Amur Peppervine Plant Information

Amur Peppervine grows in the following 19 states:

Connecticut, District Of Columbia, Georgia, Illinois, Kentucky, Maryland, New Hampshire, North Carolina, Pennsylvania, Wisconsin, Delaware, Iowa, Massachusetts, Michigan, New Jersey, New York, Ohio, Rhode Island, Virginia

Ampelopsis glandulosa, with common names creeper, porcelain berry, Amur peppervine, and wild grape, is an ornamental plant, native to temperate areas of Asia. It is generally similar to, and potentially confused with, grape species (genus Vitis) and other Ampelopsis species.

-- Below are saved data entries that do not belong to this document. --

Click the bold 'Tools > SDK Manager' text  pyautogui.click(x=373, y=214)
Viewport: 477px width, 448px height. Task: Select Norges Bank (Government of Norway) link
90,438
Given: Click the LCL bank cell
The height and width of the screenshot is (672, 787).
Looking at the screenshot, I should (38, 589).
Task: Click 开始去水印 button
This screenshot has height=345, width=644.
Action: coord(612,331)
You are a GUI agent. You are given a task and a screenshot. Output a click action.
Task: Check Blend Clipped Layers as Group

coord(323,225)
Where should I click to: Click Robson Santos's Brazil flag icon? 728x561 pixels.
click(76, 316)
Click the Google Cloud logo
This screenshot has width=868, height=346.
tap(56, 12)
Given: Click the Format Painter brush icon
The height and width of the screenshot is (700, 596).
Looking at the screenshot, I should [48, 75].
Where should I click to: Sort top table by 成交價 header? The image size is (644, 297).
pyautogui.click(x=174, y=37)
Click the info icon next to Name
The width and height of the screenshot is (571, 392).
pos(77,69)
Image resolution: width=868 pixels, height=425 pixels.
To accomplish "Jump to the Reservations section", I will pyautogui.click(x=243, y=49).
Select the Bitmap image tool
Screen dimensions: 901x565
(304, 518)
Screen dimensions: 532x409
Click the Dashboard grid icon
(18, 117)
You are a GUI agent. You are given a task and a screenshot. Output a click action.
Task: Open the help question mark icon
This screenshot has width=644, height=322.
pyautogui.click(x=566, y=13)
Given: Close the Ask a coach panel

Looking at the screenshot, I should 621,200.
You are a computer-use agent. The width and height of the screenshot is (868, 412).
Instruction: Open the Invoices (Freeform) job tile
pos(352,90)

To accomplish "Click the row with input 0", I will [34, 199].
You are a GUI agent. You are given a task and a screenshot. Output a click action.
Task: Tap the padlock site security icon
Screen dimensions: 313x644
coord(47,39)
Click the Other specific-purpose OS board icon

Ampelopsis glandulosa is a deciduous, woody, perennial climbing vine with flowers and tendrils opposite the palmately lobed leaves. The leaves are white-shiny underneath with a coarsely toothed margin. Porcelain berry climbs via tendrils to a height of 4-6m (15-20ft). Flowers are small, green-white, born in umbels opposite the leaves, and appear in June through August. Fruits are 4-8mm in diameter, circular, containing 2-4 seeds, and may be many colors including green, blue, purple, pink or yellow with black or brown speckles; many different colors are present on the same plant.
Porcelain berry can be confused with native grapes based on leaf shape but can be differentiated by cutting the stem and observing the pith. Grapes have brown or tan pith but porcelain berry has white pith.
Ampelopsis glandulosa var. brevipedunculata has distinctive medium blue fruit, and is an ornamental plant used in gardens. Porcelain berry is still widely cultivated despite knowledge of its invasiveness.
It is a major invasive plant species in parts of the Eastern United States. It is invasive in urban settings as well as in more pastoral settings. Porcelain berry is often found in disturbed areas such as roadsides, old fields, and floodplains where sunlight is abundant Birds consume the seeds of porcelain berry and act as a vector to transport it. See Zoochory.
The unusual blue color of the berries is due to an anthocyanidins-flavonols copigmentation phenomenon.
Ampelopsin A, B and C are stilbene oligomers found in A. glandulosa var hancei (formerly A. brevipedunculata var. hancei.